Artie smiled his sad, beautiful smile. “No,” he said. “You know, I was a pain in the ass to her even now. She really didn’t like having me around. At first, when I found her, she played the role I wanted her to play, I think out of a sense of guilt that maybe she could make things up to me by letting me take care of her. But she really didn’t like it. She even made a pass at me one day, I think just to get some excitement.” He laughed. “I wanted her to come to the house, but she never would. It’s just as well.”

“How did Pam take the whole business?” I asked.

Artie laughed out loud. “Jesus, she was even jealous of my mother. When I told her it was all over, you should have seen the look of relief on her face. One thing I have to say for you, brother, you took the news without cracking a muscle.”

“Because I don’t give a shit one way or the other,” I said.

“Yeah,” Artie said. “I know. It doesn’t matter. I don’t think you would have liked her.”

– -

Six months later Artie had a heart attack. It was a mild one, but he was in the hospital for weeks and off from work another month. I went to see him in the hospital every day, and he kept insisting that it had been some sort of indigestion, that it was a borderline case. I went down to the library and read everything I could about heart attacks. I found out that his reaction was a common one with heart attack victims and that sometimes they were right. But Pam was panic-stricken. When Artie came out of the hospital, she put him on a strict diet, threw all the cigarettes out of the house and stopped smoking so that Artie could quit. It was hard for him, but he did. And maybe the heart attack did scare him because now he took care of himself. He took the long walks the doctors prescribed, ate carefully and never touched tobacco. Six months later he looked better than he had ever looked in his life and Pam and I stopped giving each other panicky looks whenever he was out of the room. “Thank God, he’s stopped smoking,” Pam said. “He was up to three packs a day. That’s what did him in.”

– -

I nodded, but I didn’t believe it. I always believed it was that two months he spent trying to claim his mother that did him in.

And as soon as Artie was OK, I got into trouble. I lost my job on the literary review. Not through any fault of mine but because Osano got fired and as his right-hand man I was fired with him.

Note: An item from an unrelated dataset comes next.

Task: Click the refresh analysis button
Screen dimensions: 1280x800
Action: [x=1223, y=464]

Osano had weathered all the storms. His contempt of the most powerful literary circles in the country, the political intelligentsia, the culture fanatics, the liberals, the conservatives, Women’s Liberation, the radicals, his sexual escapades, his gambling on sports, his use of his position to lobby for the Nobel Prize. Plus a nonfiction book he published in defense of pornography, not for its redeeming social value, but as ant elitist pleasure of the poor in intellect. For all these things the publishers would have liked to fire him, but the circulation of the review had doubled since he became editor.

By this time I was making good money. I wrote a lot of Osano's articles for him. I could imitate his style pretty well, and he would start me off with a fifteen-minute harangue on how he felt about a particular subject, always brilliantly crazy. It was easy for me to write the article based on his fifteen minutes of ranting. Then he’d go over and put in a few of his masterful touches and we’d split the money. Just half his money was twice what I got paid for an article.

Even that didn’t get us fired. It was his ex-wife Wendy who did us in. Though that’s maybe unfair; Osano did us in, Wendy handed him the knife.

Osano had spent four weeks in Hollywood while I ran the review for him. He was completing some sort of movie deal, and during the four weeks we used a courier to fly out and give him review articles to OK before I ran it. When Osano finally came back to New York, he gave a party for all his friends to celebrate his home-coming and the big chunk of money he had earned in Hollywood.